■ **The exercise**
Give the stretch of rows from the start of the records through the line containing "Looking at the screenshot, I should pos(165,237)." as a JSON list of strings, one string per line, leaving out blank lines.

Dataset records
-------------------------

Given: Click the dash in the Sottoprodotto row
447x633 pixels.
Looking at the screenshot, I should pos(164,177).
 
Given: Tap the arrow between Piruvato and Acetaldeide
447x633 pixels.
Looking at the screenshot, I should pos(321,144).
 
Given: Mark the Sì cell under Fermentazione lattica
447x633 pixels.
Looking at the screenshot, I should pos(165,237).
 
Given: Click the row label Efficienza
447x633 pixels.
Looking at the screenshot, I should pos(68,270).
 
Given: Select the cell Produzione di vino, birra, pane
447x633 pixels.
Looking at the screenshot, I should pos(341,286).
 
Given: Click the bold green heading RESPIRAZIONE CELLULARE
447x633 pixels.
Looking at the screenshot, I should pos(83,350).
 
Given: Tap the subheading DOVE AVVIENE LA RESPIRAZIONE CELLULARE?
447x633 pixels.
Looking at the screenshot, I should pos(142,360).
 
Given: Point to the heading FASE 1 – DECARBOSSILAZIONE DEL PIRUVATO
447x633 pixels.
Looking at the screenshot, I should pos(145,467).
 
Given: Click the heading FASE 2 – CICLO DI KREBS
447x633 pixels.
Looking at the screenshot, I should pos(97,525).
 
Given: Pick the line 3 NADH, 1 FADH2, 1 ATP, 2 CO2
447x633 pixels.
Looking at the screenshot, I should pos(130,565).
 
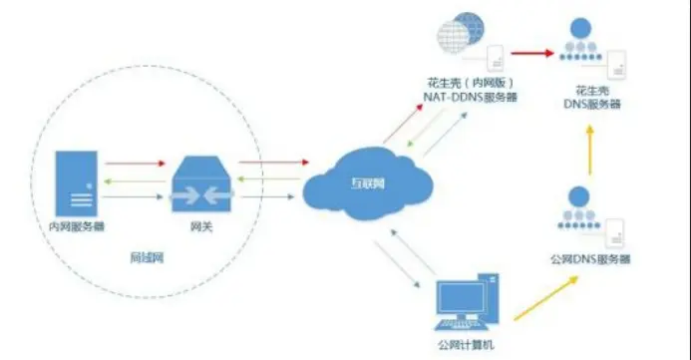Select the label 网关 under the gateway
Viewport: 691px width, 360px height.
tap(201, 228)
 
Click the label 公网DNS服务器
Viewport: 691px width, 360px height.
tap(590, 259)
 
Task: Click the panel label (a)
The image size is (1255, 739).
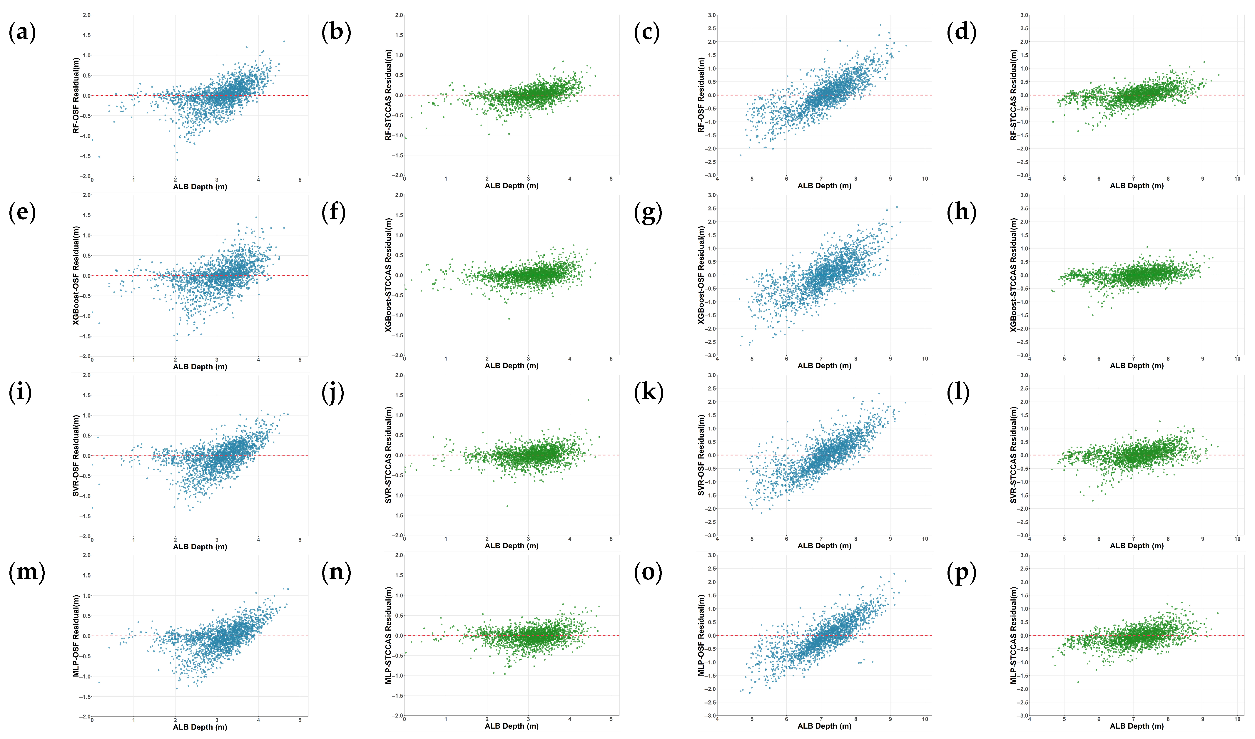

-------------------------

■ **Output of the exercise**
[
  "Given: Click the dash in the Sottoprodotto row",
  "447x633 pixels.",
  "Looking at the screenshot, I should pos(164,177).",
  "Given: Tap the arrow between Piruvato and Acetaldeide",
  "447x633 pixels.",
  "Looking at the screenshot, I should pos(321,144).",
  "Given: Mark the Sì cell under Fermentazione lattica",
  "447x633 pixels.",
  "Looking at the screenshot, I should pos(165,237)."
]